Narcisa Jiménez, con 25 años dedicados al cultivo de plátano manzano y de comida, relata cómo los vientos recientes han tirado muchas matas y arruinado las hojas de plátano, un producto que también venden pero a muy bajo precio.
Además del daño climático, los productores sufren la presión de los intermediarios, conocidos como “coyotes”, que se llevan más de la mitad de las ganancias.
“Nos pagan siete pesos por kilo, pero si vendemos directo a la gente, ofrecemos 15 pesos, aunque implica mucho esfuerzo bajo el sol”, comenta.
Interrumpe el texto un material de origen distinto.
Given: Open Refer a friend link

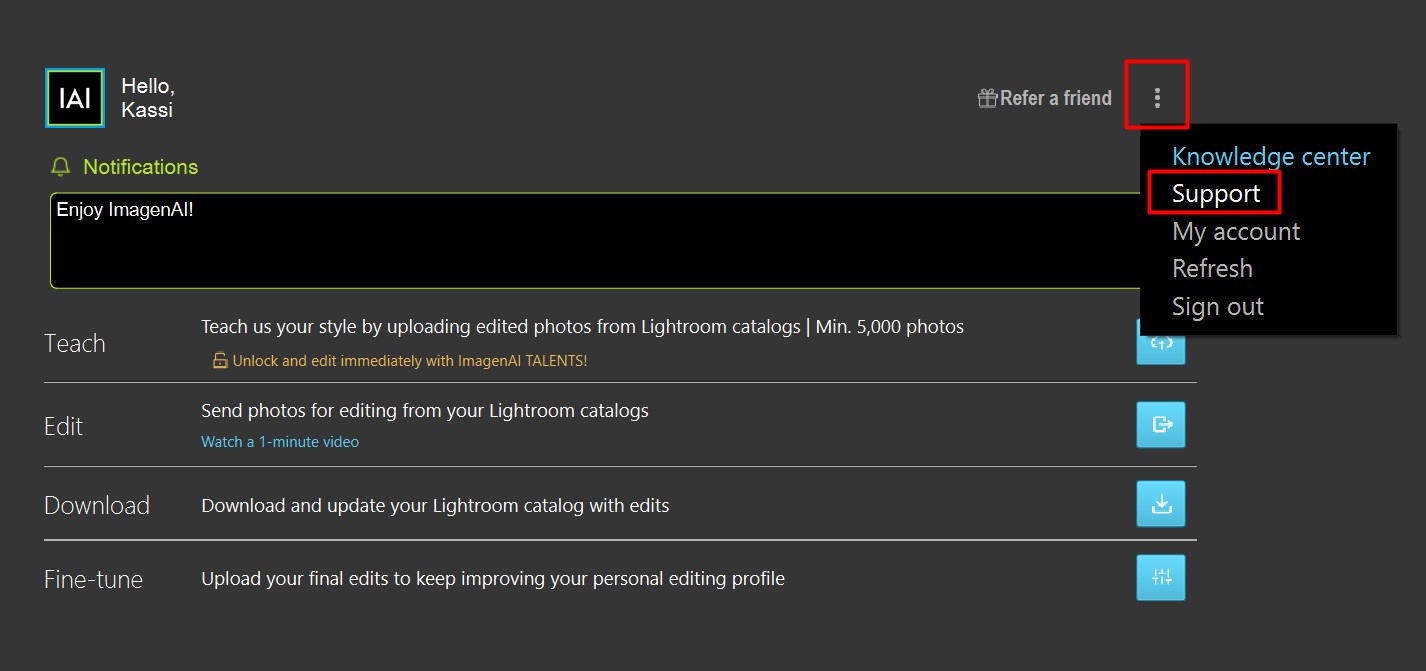Looking at the screenshot, I should pos(1055,98).
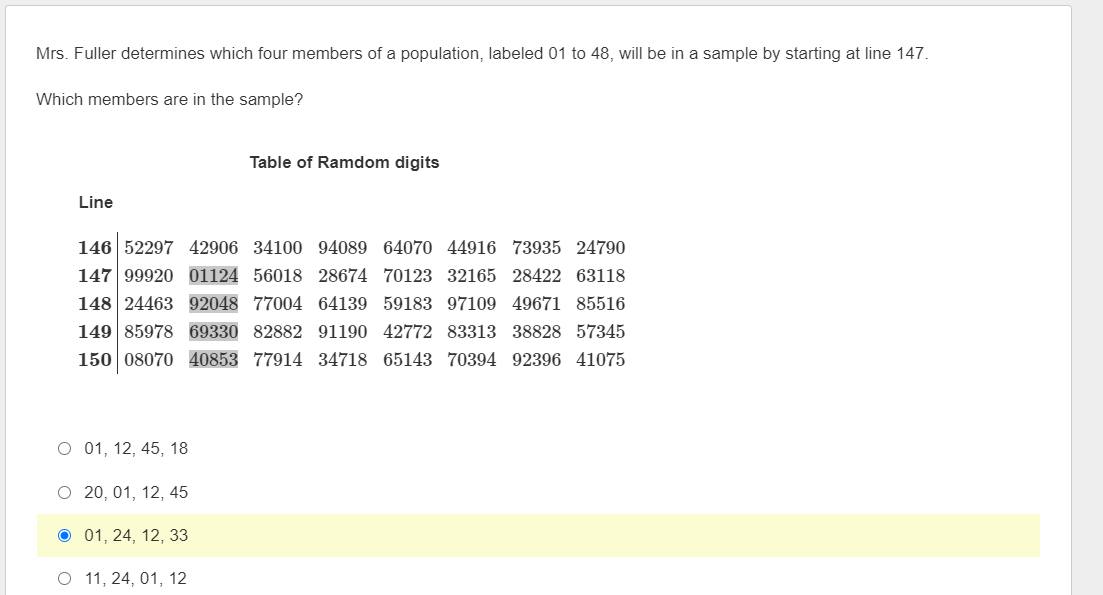Click highlighted number 69330 on line 149
The width and height of the screenshot is (1103, 595).
213,332
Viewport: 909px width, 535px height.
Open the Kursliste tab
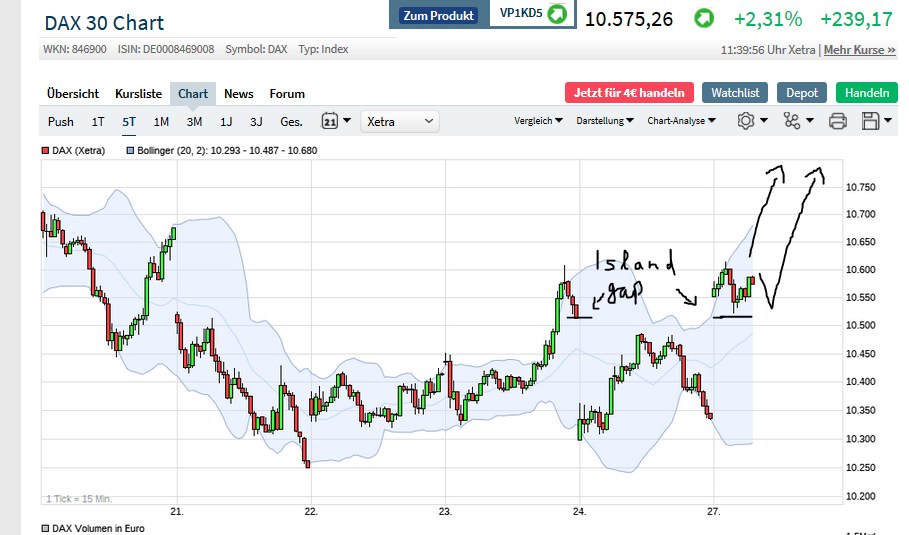[138, 94]
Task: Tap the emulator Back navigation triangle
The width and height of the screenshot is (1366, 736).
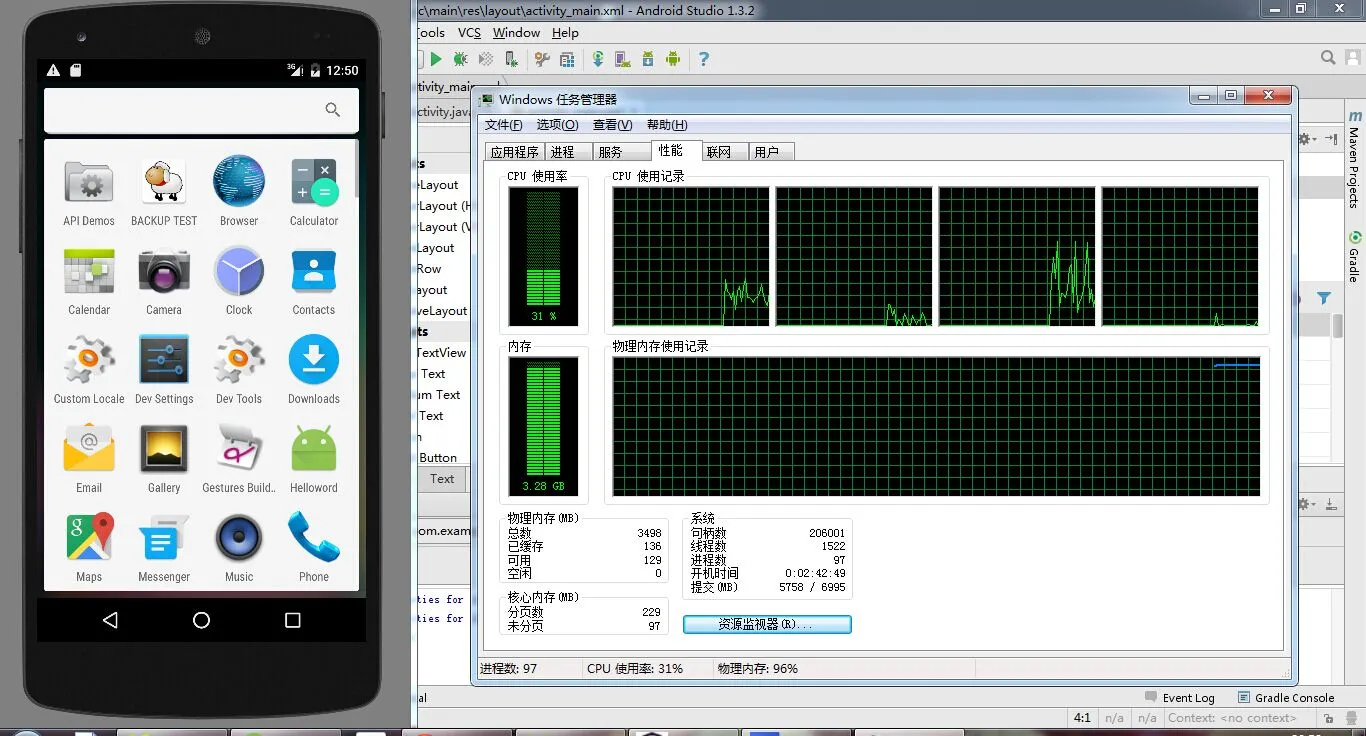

Actualmente, las familias de Pantera cultivan unas 40 hectáreas en total, en parcelas pequeñas, y producen además frutas de temporada como guanábanas, tamarindo y achiote, todo de forma orgánica gracias al apoyo del programa Sembrando Vida.
Para complementar sus ingresos, Narcisa tiene una cocina llamada “Delicias Maya”, donde prepara platillos tradicionales prehispánicos con ingredientes locales.
Los productores piden apoyo para establecer mercados directos que les permitan obtener mejores precios y preservar su forma de vida.